Eu escolhi a medicina com 17 anos porque era uma profissão de relacionamento humano – de dar e receber – e porque eu sentia que poderia ser feliz praticando-a. Escolhi a otorrinolaringologia porque essa especialidade me dava, em proporções iguais, as alegrias das consultas clínicas, da cirurgia e dos trabalhos funcionais.

Quanto à vocação de médico cristão, não a escolhi na realidade. Ela veio devagar e suavemente. Eu sempre fui crente e praticante. No entanto, diante dos problemas e sofrimentos da vida, a prática cristã e também a minha vida de oração com Jesus me pareciam a única e verdadeira forma de vida.
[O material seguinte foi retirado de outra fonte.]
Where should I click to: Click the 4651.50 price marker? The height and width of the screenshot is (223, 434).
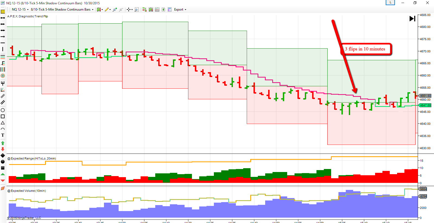coord(425,96)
– Gostaria de dar alguns conselhos aos jovens cristãos que querem se tornar médicos?

Comprometa-se onde quer que seu coração te chame! E quando assumir o compromisso, pratique sem cessar, no nível científico e técnico e de forma contínua. É uma questão de profissionalismo! Mas faça isso também no nível cultural, artístico, filosófico e mesmo teológico, a fim de ter a maior abertura humanística possível na escuta de nossos pacientes.
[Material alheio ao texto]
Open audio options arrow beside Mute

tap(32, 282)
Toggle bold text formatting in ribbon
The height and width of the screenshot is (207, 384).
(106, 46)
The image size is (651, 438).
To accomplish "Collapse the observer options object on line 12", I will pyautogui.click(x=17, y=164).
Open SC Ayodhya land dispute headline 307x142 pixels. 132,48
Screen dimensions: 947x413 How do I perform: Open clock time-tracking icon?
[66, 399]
Com efeito, o paciente que vem nos consultar vem falar de si e espera que o médico ouça e responda. Ele está passando mal. Pode se sentir excluído. A resposta ao paciente se faz de maneira aberta sobre a doença. Isso leva o paciente a refletir sobre si mesmo e a doença que o aflige. A doença arredia e, mais ainda, a morte, podem aparecer como um limite para a eficácia médica. A tendência natural seria escapar dessa doença ou morte, mas o importante é estar disponível para que o paciente não se sinta sozinho diante dessa experiência.

O médico não é dono da vida ou da morte do paciente que lhe foi confiado. Ele não tem seu paciente, mas ele está a serviço da vida da pessoa que sofre. O médico católico vive de Cristo. Tem uma unidade vital, uma coerência em todos os aspectos da sua vida, que implica não só uma competência profissional e responsável, científica e técnica, em colaboração com as outras disciplinas sanitárias mas, acima de tudo, uma vida interior forte e cotidiana, bem como um conhecimento profundo da visão cristã do ser humano.

Em suma, uma antropologia cristã atualizada, expressada tanto na pesquisa quanto na clínica, em uma palavra, na cultura. A medicina não é uma ciência, é uma arte. É a profissão mais bonita do mundo!